*** TASK DATA

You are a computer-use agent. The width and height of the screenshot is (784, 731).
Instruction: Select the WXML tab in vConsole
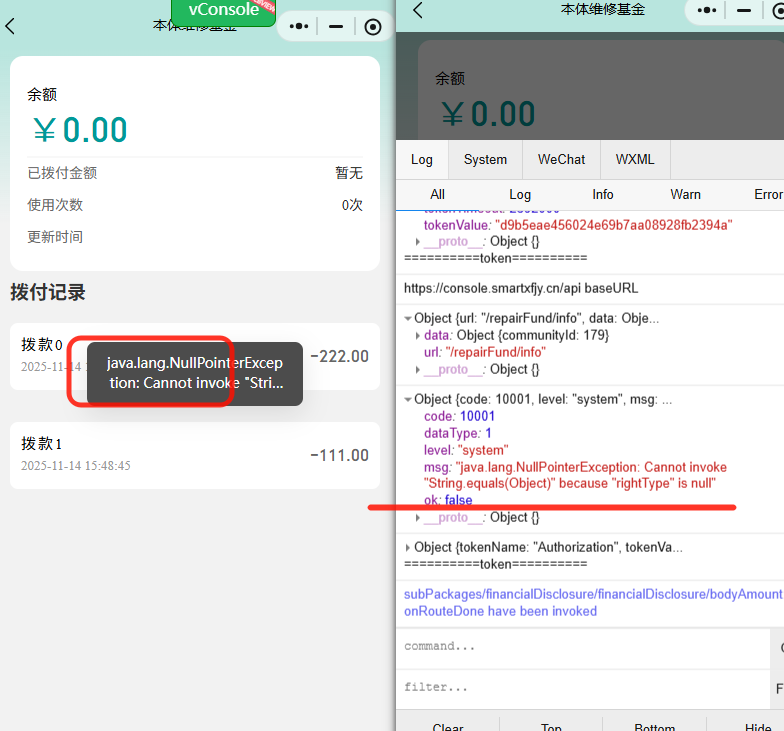coord(635,160)
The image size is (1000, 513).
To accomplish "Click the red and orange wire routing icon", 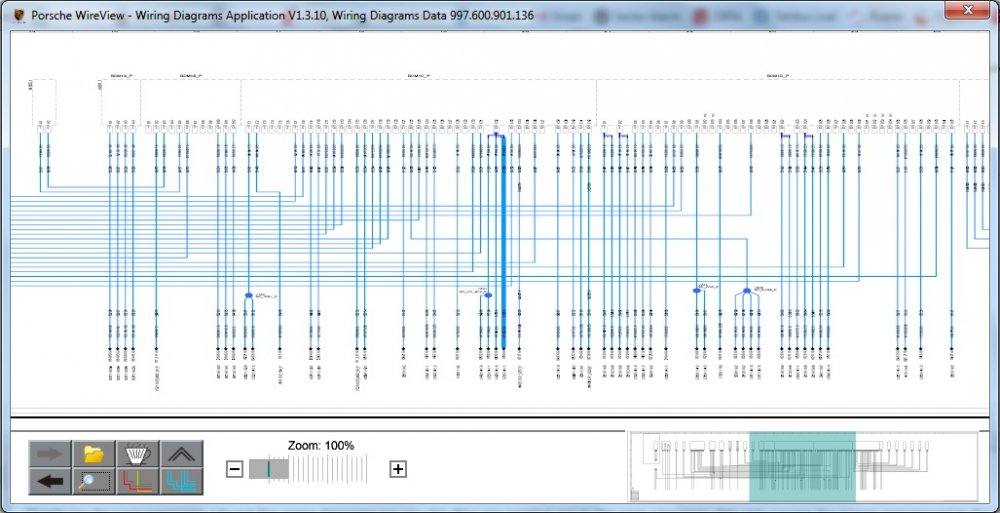I will 138,481.
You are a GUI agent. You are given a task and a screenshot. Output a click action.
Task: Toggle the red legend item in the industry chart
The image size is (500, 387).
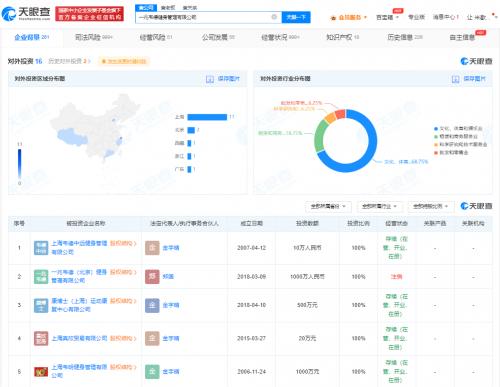[451, 152]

******

EXERCISE DETAILS ▸
In the records above, tally the lines where the word "screenshot" appears, and give the number and nothing else.

ANSWER TO THIS TASK ▸
2